Two-Factor Authentication (2FA) makes it far more difficult for hackers to breach your website, because as the name implies, Two-Factor Authentication requires two methods of verification in order for you to login.
One of the most common methods hackers use to gain access to your WordPress Admin, is a method called “brute force” – they use an automated scripts or bots that tries to guess your WordPress Admin username and password so that they can log in to your WordPress website.

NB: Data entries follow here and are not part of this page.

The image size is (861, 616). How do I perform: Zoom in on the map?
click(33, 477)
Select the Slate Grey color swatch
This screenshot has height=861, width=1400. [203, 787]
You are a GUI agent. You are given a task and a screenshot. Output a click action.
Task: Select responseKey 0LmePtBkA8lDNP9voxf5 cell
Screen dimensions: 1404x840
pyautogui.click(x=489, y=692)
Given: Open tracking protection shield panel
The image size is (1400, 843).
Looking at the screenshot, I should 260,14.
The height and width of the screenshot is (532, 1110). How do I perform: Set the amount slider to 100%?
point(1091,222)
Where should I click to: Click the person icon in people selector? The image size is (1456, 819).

To prevent them from logging in even if they guess your username and password, you can add an additional layer of security called 2FA or Two-Factor Authentication. After you enter your username and password to login to WordPress, the website will send you a code – either via text or via a 2FA mobile app like Google Authenticator, which you can download and use for free. This means you have to have your mobile phone (physical device) on hand to receive the code and enter it when requested (similar to the way banks and many other platforms do it). So it’s another layer of security to prevent hackers from logging in and hacking your site.
Authenticator apps
Use a WordPress security plugin like Wordfence or Solid Security to enable 2FA in your WordPress dashboard. Once the security plugin is installed and activated, you can enable 2FA within the plugin settings. Then you can enable 2FA for your login process by using an authenticator app.
An authenticator app is a smartphone app that generates a temporary one-time password for the accounts that you save in it.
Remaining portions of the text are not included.